4. Applying the Middleware

Middleware in Axum (and Tower) is applied using layers. You add the configured CorsLayer to your Router using the .layer() method.

use axum::{routing::get, Router};
use std::net::SocketAddr;
use tower_http::cors::{CorsLayer, Any}; // Use appropriate imports

// ... (Define your handlers like root_handler, etc.) ...
async fn root_handler() -> &'static str { "Hello!" }

#[tokio::main]
async fn main() {
    // Configure CORS layer (example: permissive for development)
    let cors = CorsLayer::new()
        .allow_origin(Any) // Be careful in production!
        .allow_methods(Any)
        .allow_headers(Any);

    // Build application router
    let app = Router::new()
        .route("/", get(root_handler))
        // ... add other routes ...
        .layer(cors); // Apply the CORS middleware layer to all routes

    // Run the server
    let addr = SocketAddr::from(([127, 0, 0, 1], 3000));
    println!("🚀 Server listening on {}", addr);
    let listener = tokio::net::TcpListener::bind(addr).await.unwrap();
    axum::serve(listener, app).await.unwrap();
}

The .layer(cors) call applies the CORS handling logic to all routes defined *before* it in the router chain (or all routes if applied last). The middleware intercepts requests, handles preflight (OPTIONS) requests, and adds the necessary Access-Control-Allow-* headers to responses.

5. Complete Example

Combining a simple route with a specific CORS configuration:

use axum::{routing::get, Router, Json};
use std::net::SocketAddr;
use tower_http::cors::{CorsLayer, AllowedOrigins};
use axum::http::{Method, HeaderValue, header};
use serde::Serialize;

#[derive(Serialize)]
struct DataResponse {
    message: String,
}

async fn data_handler() -> Json {
    Json(DataResponse { message: "Data fetched successfully with CORS!".to_string() })
}

#[tokio::main]
async fn main() {
    // Configure CORS for specific origins and methods
    let allowed_origins = AllowedOrigins::some_exact(&[
        "http://localhost:5173".parse().unwrap(), // Common port for Vite dev server
        "https://my-prod-frontend.com".parse().unwrap(),
    ]);

    let cors = CorsLayer::new()
        .allow_origin(allowed_origins)
        .allow_methods([Method::GET, Method::POST]) // Allow GET and POST
        .allow_headers([header::CONTENT_TYPE]) // Allow Content-Type header
        .allow_credentials(false); // Example: No credentials needed


    // Build application router
    let app = Router::new()
        .route("/api/data", get(data_handler))
        .layer(cors); // Apply CORS middleware

    // Run the server
    let addr = SocketAddr::from(([127, 0, 0, 1], 3000));
    println!("🚀 Axum server with CORS listening on {}", addr);
    let listener = tokio::net::TcpListener::bind(addr).await.unwrap();
    axum::serve(listener, app).await.unwrap();
}

6. Conclusion

Adding CORS support to Axum applications is straightforward using the CorsLayer middleware from the tower-http crate.

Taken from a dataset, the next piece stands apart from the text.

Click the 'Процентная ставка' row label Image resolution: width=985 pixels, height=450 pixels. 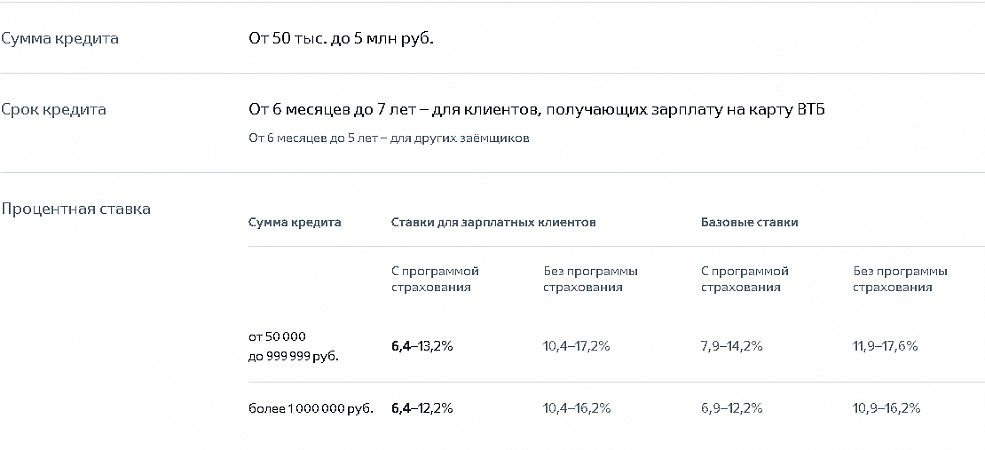click(x=76, y=209)
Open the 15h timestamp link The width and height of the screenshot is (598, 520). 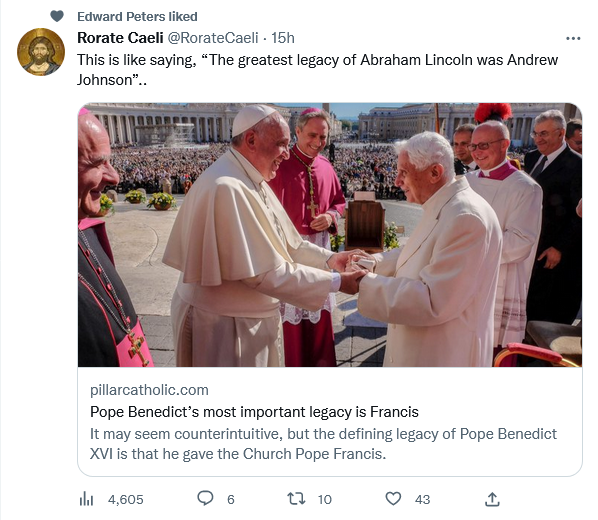point(283,38)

By configuring this layer appropriately, you can control which origins, methods, and headers are permitted for cross-origin requests, enabling secure communication between your frontend and backend.

Always prioritize security by configuring the allowed origins and methods as strictly as possible for your use case, especially avoiding wildcard origins (*) when credentials are required.